18 thoughts on “Bed Bugs on the Camino de Santiago”

  1. I read somewhere that bed bugs don’t like alcohol. The two times we have encountered bed bugs my wife got the bites and I did not sleeping in the same bed. But I typically have a drink or two or three when on holidays.

    • I doubt it had anything to do with alcohol. Same thing happened to us. Wife got bites and i had no signs of bites. But reality is some people react to bb bites and some do not. I most likely had bites but had no reaction. This happened before at another setting and exactly the same thing happened.

    • Good advice. I was planning on hostelling it most of the way when I go, but now I’m thinking, “camp as much as I can and then stop off for a bit pampering (sans bed bugs hopefully!) once a week. But your suggestion really resonates. Thank you.

      PS: have you camped the Camino Frances?

      • I haven’t camped on the Camino, Spain is not really open to wild camping, and there are few campsites along the way. I mostly stay in albergues and then once a week stay in a pension to have time on my own.

  2. After completing the Camino, my son treated me to two nights in a fancy hotel. Don’t remember the name, but the advertised as “the letters.” 5 star hotel.
    I was chomped on for two nights. I complained to the staff and was told they didn’t have bedbugs. I complained to my son in CA and he talked to the manager who said we had a language problem and I didn’t understand him! His English was just fine!
    The bill was not paid.
    When I returned home, I put everything out on the grass, emptied my purse and then when tip to my front door where I took all my clothes off and went straight to the shower. I sprayed all my stuff outside and took the luggage straight to the dump!

  3. I read that using a silk liner to sleep in I’d the best deterrent, or a material already treated with permethrin. Treat rucksack and sleeping bag before you go.
    Never had any problems.
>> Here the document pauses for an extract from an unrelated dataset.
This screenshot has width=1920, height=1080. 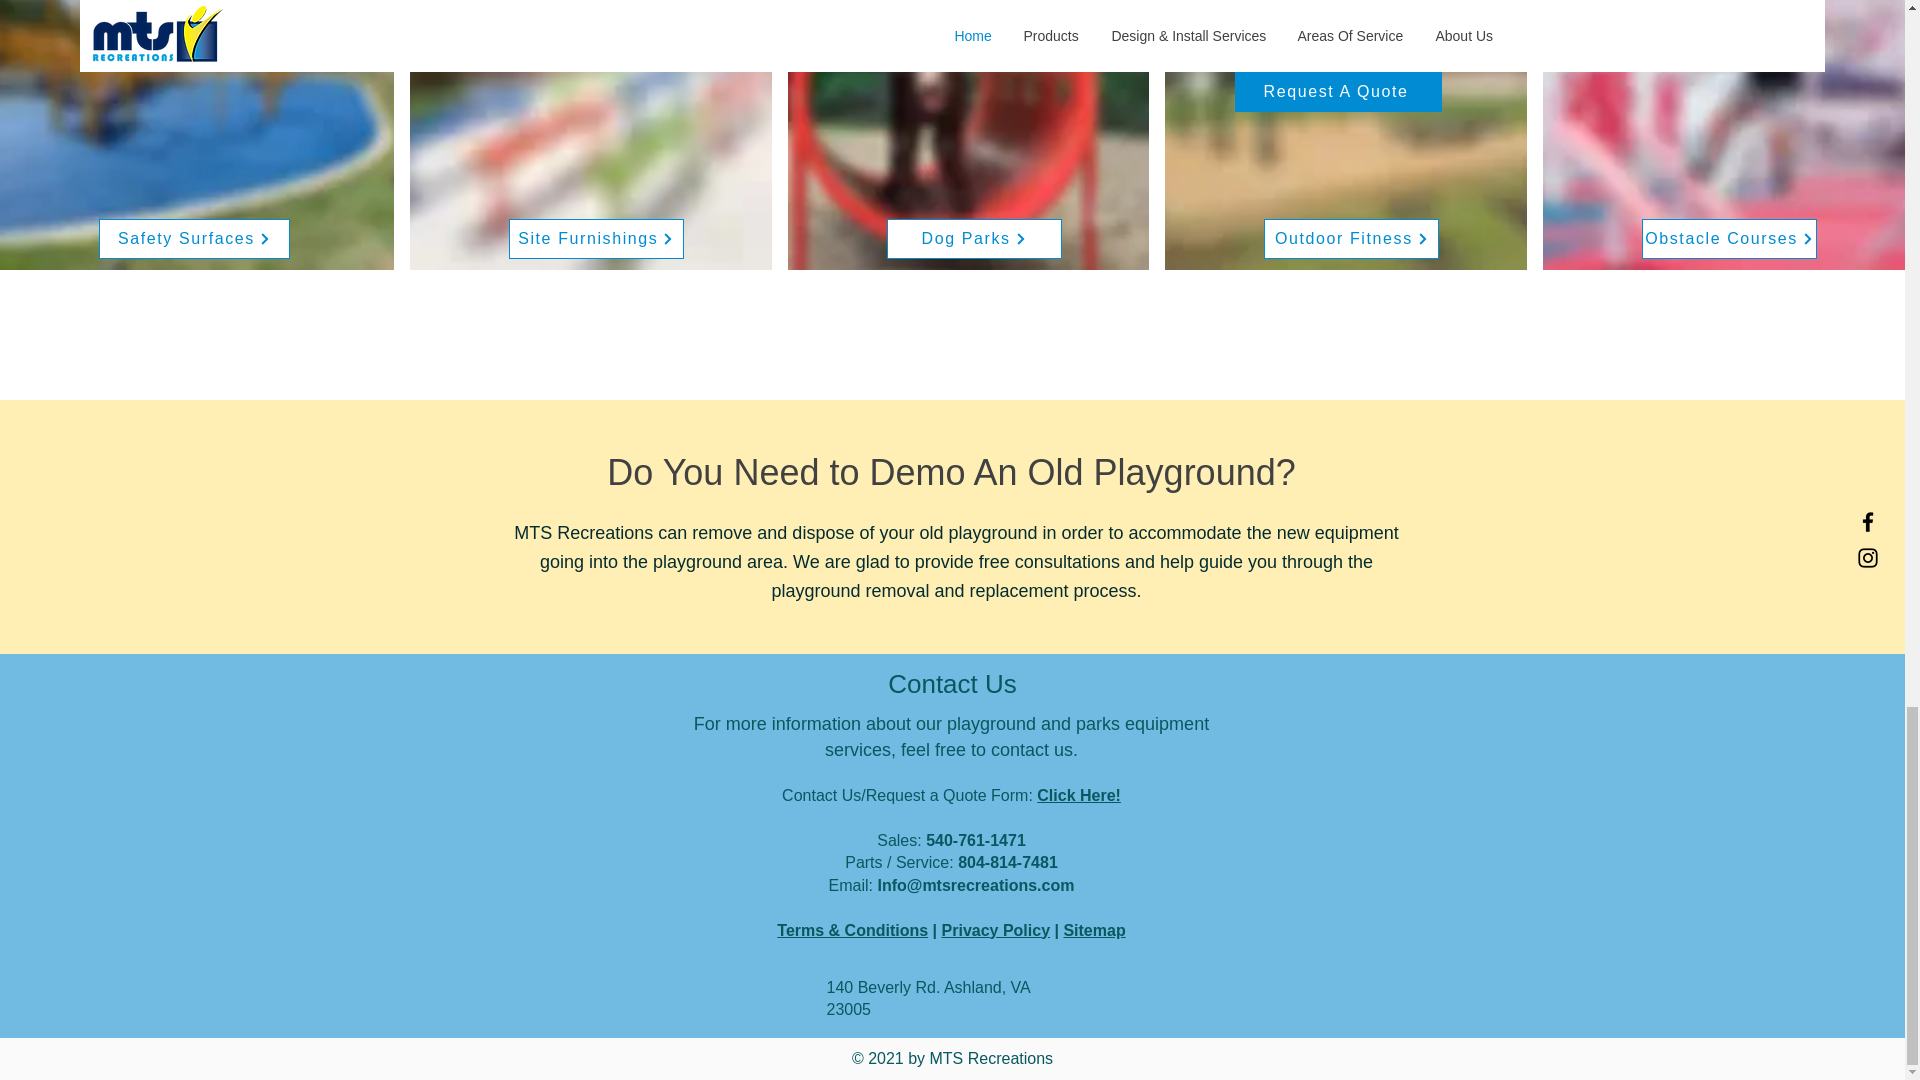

Prevention always better than cure.
    As it reached 35C in daytime in September and very warm nights, a liner is all I took with me!
    Buon Camino!x

    • I know someone who wore a liner but still got bitten in spots where skin was exposed. So unless you are totally i side the liner throughout the night any exposed skin will be bitten. And those that react to bb bites will react to it. I do not react to bb bites so i have no reaction.

  4. My wife and I were bitten by bedbugs on both of our Camino, the first in 2009 in Spain and the second in 2013 in France just before we reached St. Jean Pied A Port, the last stop before crossing the Pyrenees into Spain. Neither time did we have any warning that bedbugs were in our accommodation. And neither time were the hostels particularly interested in reporting or cleaning them out, which is a big job during the Camino late summer season, September. My wife had bad reactions to bedbugs, so had to see a doctor to get antibiotics and strong antihistamines. Also had to wash our backpacks and all our stuff in very hot water/hot dryer, luckily these were available. Bedbugs to be treated as a serious problem on the Camino!

  5. Very interesting great information i walked camino francis 2012 33 days .i encountered no bugs .i used a silk liner .i think it was treated thanks for your great reports

  6. We only encountered the little blighters once on the Frances. And it was in a very nice, almost new, albergue in Foncebadon. It was a privately owned one as well.
    It was a pain in more ways than one but we dealt with it with minimal fuss.
    What we did find out later was the Municipale albergues are debugged and inspected regularly so even though some of the Municipales are somewhat old and shabby maybe you are less like to get the “chinchas”?
    All part of the rich tapestry that is the Camino.

  7. I had read about bed bugs before doing the Camino. So I brought along my own bed sheet, sized for a single sized bed that I had sprayed with bed bug repellant. I would place this sheet on top of any bed upon which I slept with my sleeping bag. I never had an issue. But my sister that was along on the Camino with me did not do the same thing and she get bed bug bites at one location.

  8. Hi there,
    Always lots of good information in your Blogs, I have done 2 Caminos, and used a Eucalyptus Spray, and never been bitten once, you can buy a cheap atomizer in a $2 Shop, and just Spray all your clothes & Equipment once a week.